──────── Data extract ────────
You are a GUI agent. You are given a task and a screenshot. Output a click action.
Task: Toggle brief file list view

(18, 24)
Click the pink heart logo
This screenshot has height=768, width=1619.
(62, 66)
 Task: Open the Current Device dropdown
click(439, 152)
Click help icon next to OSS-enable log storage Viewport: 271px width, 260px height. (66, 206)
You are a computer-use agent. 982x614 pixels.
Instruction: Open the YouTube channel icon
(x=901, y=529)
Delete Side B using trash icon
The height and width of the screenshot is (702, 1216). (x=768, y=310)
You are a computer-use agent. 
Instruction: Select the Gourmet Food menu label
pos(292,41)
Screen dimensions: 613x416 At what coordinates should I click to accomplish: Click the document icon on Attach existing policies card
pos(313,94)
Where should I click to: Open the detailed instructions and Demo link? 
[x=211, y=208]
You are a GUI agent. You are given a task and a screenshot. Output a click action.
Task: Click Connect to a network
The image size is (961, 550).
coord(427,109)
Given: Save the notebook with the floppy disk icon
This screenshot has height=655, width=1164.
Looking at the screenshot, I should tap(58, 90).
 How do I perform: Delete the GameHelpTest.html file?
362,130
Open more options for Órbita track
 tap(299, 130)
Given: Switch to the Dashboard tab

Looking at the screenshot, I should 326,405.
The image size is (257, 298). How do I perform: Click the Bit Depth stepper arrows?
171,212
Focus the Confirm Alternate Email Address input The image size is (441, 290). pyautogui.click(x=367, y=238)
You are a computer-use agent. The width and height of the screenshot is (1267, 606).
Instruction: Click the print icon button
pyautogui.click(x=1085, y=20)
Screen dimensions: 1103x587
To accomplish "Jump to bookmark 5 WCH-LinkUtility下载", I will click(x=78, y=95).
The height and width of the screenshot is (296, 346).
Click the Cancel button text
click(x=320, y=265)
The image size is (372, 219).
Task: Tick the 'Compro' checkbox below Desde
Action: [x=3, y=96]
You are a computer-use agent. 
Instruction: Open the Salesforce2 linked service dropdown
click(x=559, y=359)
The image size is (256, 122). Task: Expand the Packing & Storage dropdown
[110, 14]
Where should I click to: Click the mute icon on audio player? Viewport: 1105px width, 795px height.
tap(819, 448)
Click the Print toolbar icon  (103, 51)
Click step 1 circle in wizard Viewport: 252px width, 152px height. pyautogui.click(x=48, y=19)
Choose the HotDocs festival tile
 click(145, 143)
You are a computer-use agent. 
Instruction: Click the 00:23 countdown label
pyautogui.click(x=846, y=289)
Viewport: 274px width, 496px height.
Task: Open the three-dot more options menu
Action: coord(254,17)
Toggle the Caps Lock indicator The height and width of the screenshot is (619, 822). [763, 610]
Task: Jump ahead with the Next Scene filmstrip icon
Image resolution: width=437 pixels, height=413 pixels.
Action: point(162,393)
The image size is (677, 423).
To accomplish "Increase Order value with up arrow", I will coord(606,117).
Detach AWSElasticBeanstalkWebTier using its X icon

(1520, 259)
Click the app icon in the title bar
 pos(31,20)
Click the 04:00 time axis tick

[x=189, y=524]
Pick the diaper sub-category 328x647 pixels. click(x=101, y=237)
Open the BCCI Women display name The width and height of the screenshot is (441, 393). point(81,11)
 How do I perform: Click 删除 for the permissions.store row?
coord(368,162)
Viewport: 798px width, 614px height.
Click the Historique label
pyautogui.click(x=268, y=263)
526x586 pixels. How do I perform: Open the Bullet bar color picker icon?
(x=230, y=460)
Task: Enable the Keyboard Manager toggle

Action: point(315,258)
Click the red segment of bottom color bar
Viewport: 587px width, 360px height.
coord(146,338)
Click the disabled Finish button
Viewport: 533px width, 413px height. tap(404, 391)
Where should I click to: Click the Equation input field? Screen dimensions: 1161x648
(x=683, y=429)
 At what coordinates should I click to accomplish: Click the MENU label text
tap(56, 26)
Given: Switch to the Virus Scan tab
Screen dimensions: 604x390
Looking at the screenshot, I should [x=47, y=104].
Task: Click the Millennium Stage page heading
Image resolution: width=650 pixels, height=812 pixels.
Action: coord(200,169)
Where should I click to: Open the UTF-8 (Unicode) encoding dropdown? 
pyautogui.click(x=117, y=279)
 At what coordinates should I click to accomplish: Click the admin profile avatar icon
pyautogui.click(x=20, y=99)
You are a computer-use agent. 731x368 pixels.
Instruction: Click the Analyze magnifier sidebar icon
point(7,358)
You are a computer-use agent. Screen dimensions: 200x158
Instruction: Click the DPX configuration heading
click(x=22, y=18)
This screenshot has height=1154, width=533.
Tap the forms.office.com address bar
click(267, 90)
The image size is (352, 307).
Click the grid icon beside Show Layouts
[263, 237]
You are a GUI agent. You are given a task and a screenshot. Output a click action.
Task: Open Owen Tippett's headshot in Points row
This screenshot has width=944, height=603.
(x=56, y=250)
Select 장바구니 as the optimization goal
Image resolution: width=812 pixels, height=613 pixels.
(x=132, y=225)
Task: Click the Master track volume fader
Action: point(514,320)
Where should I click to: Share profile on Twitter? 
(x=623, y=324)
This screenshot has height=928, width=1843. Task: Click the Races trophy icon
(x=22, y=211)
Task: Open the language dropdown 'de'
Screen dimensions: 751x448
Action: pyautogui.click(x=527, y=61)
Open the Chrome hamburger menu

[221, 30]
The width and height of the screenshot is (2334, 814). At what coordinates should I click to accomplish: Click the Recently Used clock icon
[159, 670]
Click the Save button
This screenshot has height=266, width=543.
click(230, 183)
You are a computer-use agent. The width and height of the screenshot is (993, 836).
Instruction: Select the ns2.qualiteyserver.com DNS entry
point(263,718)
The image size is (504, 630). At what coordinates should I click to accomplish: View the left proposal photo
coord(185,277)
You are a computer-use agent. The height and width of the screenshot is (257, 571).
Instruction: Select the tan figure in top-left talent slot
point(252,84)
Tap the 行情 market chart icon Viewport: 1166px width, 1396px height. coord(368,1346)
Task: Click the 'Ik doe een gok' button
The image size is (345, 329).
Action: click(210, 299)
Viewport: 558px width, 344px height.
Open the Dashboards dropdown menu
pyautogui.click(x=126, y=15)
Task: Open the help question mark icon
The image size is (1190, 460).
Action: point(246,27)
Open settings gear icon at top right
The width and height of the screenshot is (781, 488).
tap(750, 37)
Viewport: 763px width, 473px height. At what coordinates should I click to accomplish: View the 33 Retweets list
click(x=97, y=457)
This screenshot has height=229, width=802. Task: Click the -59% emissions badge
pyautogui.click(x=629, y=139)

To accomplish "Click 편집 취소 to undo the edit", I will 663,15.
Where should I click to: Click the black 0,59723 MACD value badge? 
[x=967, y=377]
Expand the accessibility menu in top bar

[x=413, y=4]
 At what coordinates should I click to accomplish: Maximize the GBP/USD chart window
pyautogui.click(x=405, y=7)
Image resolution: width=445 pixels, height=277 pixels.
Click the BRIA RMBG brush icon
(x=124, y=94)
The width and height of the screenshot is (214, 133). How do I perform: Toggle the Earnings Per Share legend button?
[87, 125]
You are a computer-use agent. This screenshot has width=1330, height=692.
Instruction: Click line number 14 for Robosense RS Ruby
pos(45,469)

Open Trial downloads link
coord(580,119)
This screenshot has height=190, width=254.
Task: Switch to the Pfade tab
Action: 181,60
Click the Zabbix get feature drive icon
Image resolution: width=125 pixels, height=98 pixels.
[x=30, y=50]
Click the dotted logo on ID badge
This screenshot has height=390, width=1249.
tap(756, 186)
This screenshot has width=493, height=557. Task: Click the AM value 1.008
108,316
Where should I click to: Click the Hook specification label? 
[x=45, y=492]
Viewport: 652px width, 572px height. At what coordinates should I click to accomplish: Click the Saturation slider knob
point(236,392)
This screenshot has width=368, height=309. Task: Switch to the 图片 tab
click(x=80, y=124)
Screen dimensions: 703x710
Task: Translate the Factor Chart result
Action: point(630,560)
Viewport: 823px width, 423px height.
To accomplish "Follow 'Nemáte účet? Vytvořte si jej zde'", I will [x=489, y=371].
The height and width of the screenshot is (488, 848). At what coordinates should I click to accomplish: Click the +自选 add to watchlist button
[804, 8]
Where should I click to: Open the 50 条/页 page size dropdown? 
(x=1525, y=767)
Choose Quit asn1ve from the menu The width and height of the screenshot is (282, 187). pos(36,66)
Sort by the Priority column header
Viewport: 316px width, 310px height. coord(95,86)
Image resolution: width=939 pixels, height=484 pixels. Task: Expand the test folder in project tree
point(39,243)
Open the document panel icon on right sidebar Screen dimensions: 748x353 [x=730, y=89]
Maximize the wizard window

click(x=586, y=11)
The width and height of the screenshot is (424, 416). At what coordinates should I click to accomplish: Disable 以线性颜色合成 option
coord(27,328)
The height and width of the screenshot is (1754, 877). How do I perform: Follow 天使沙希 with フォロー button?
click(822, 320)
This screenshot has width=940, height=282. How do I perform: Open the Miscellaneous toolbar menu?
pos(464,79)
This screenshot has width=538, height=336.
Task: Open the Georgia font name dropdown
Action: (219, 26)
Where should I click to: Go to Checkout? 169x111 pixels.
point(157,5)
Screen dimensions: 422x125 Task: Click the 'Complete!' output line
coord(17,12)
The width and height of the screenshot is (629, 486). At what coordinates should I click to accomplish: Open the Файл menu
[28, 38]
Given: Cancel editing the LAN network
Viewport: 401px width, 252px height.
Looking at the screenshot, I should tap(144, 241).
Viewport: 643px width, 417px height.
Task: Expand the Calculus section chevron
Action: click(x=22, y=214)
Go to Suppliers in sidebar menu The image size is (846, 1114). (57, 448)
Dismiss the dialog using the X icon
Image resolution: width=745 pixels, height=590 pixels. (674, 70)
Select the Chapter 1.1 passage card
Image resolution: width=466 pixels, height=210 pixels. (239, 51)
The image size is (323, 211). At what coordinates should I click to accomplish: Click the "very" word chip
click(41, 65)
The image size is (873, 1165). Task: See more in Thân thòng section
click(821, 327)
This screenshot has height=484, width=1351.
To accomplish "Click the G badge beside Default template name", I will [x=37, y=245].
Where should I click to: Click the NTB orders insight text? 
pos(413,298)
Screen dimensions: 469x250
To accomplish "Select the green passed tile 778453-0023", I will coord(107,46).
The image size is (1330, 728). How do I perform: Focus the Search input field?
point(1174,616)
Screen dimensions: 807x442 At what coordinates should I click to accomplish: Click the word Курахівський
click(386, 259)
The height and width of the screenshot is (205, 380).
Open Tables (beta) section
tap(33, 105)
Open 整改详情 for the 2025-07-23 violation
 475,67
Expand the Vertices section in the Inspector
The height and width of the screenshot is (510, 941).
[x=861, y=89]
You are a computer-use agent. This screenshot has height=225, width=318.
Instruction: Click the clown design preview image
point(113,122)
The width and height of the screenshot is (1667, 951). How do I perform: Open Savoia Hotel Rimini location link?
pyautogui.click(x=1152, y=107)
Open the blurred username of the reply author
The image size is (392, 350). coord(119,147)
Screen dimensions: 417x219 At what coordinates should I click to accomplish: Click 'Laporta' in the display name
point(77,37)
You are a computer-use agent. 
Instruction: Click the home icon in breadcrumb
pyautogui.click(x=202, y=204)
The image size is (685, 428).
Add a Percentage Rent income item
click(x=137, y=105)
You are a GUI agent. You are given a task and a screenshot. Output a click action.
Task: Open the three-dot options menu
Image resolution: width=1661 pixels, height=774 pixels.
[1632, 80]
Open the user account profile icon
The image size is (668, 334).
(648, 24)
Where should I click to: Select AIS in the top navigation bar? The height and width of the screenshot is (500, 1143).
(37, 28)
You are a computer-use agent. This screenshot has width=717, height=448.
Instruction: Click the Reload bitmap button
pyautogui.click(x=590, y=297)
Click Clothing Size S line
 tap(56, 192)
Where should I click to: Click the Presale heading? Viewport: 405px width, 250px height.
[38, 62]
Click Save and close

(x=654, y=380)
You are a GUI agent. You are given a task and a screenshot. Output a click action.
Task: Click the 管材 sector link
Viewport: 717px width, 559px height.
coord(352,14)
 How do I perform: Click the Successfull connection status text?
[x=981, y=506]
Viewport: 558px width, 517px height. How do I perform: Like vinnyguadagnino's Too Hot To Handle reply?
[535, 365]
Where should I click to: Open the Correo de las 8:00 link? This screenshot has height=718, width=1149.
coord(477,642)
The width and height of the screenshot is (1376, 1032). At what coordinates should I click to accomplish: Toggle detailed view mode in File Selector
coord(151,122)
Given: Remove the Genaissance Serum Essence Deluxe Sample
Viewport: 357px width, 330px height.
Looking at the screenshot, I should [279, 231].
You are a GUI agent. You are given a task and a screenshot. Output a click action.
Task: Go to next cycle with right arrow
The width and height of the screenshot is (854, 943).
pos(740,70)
────────
- _Instructions for the task_
In the entries above, please find the line with "Open the document" and the line with "The height and width of the screenshot is (205, 380).", then write out exactly those two lines and every line between them, and nothing more.

- _Response to this exercise_
Open the document panel icon on right sidebar Screen dimensions: 748x353 [x=730, y=89]
Maximize the wizard window

click(x=586, y=11)
The width and height of the screenshot is (424, 416). At what coordinates should I click to accomplish: Disable 以线性颜色合成 option
coord(27,328)
The height and width of the screenshot is (1754, 877). How do I perform: Follow 天使沙希 with フォロー button?
click(822, 320)
This screenshot has width=940, height=282. How do I perform: Open the Miscellaneous toolbar menu?
pos(464,79)
This screenshot has width=538, height=336.
Task: Open the Georgia font name dropdown
Action: (219, 26)
Where should I click to: Go to Checkout? 169x111 pixels.
point(157,5)
Screen dimensions: 422x125 Task: Click the 'Complete!' output line
coord(17,12)
The width and height of the screenshot is (629, 486). At what coordinates should I click to accomplish: Open the Файл menu
[28, 38]
Given: Cancel editing the LAN network
Viewport: 401px width, 252px height.
Looking at the screenshot, I should tap(144, 241).
Viewport: 643px width, 417px height.
Task: Expand the Calculus section chevron
Action: click(x=22, y=214)
Go to Suppliers in sidebar menu The image size is (846, 1114). (57, 448)
Dismiss the dialog using the X icon
Image resolution: width=745 pixels, height=590 pixels. (674, 70)
Select the Chapter 1.1 passage card
Image resolution: width=466 pixels, height=210 pixels. (239, 51)
The image size is (323, 211). At what coordinates should I click to accomplish: Click the "very" word chip
click(41, 65)
The image size is (873, 1165). Task: See more in Thân thòng section
click(821, 327)
This screenshot has height=484, width=1351.
To accomplish "Click the G badge beside Default template name", I will [x=37, y=245].
Where should I click to: Click the NTB orders insight text? 
pos(413,298)
Screen dimensions: 469x250
To accomplish "Select the green passed tile 778453-0023", I will coord(107,46).
The image size is (1330, 728). How do I perform: Focus the Search input field?
point(1174,616)
Screen dimensions: 807x442 At what coordinates should I click to accomplish: Click the word Курахівський
click(386, 259)
The height and width of the screenshot is (205, 380).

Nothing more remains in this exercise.